Weiss v. Chicago, North Shore & Milwaukee Railroad

101 N.W.2d 688, 9 Wis. 2d 581
CourtWisconsin Supreme Court
DecidedMarch 8, 1960
StatusPublished
Cited by3 cases

This text of 101 N.W.2d 688 (Weiss v. Chicago, North Shore & Milwaukee Railroad) is published on Counsel Stack Legal Research, covering Wisconsin Supreme Court primary law. Counsel Stack provides free access to over 12 million legal documents including statutes, case law, regulations, and constitutions.

Bluebook
Weiss v. Chicago, North Shore & Milwaukee Railroad, 101 N.W.2d 688, 9 Wis. 2d 581 (Wis. 1960).

Opinion

Martin, C. J.

The only question on this appeal is whether the findings of the trial court warrant the judgment [584]*584and the orders appealed from. The following facts are taken from the findings of the court.

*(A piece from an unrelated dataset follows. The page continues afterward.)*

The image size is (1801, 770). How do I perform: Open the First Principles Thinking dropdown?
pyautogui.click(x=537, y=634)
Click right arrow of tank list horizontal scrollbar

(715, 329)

Since August 1, 1940, appellants have owned a 20-acre tract of land in Oak Creek, Milwaukee county. The land is bisected by a 100-foot-wide right of way of the respondent railroad which runs northwest and southeast across the land. Access to the land west of the right of way is had by means of a farm crossing at the south line of said tract. This crossing was constructed in 1910 pursuant to an agreement between the predecessors in interest of both appellants and respondent permitting the railroad to relocate a pre-existing farm crossing and requiring it to maintain it as relocated.

In 1940, 1943, 1946, and 1954 appellants acquired additional tracts of land. One of these, referred to as a triangular area consisting of 18j4 acres west of respondent’s right of way, is the area particularly involved in this action. Access to said triangular tract can be had from appellants’ land east of the right of way only by means of the farm crossing referred to above.

Until 1956 appellants’ lands on both sides of the right of way were used exclusively for farming and truck gardening, and the farm crossing was used by appellants for transporting farm machinery and implements to and from the land west of the right of way during the farming season, and for carrying loads of topsoil and marsh hay. Such crossings amounted to about 10 a week.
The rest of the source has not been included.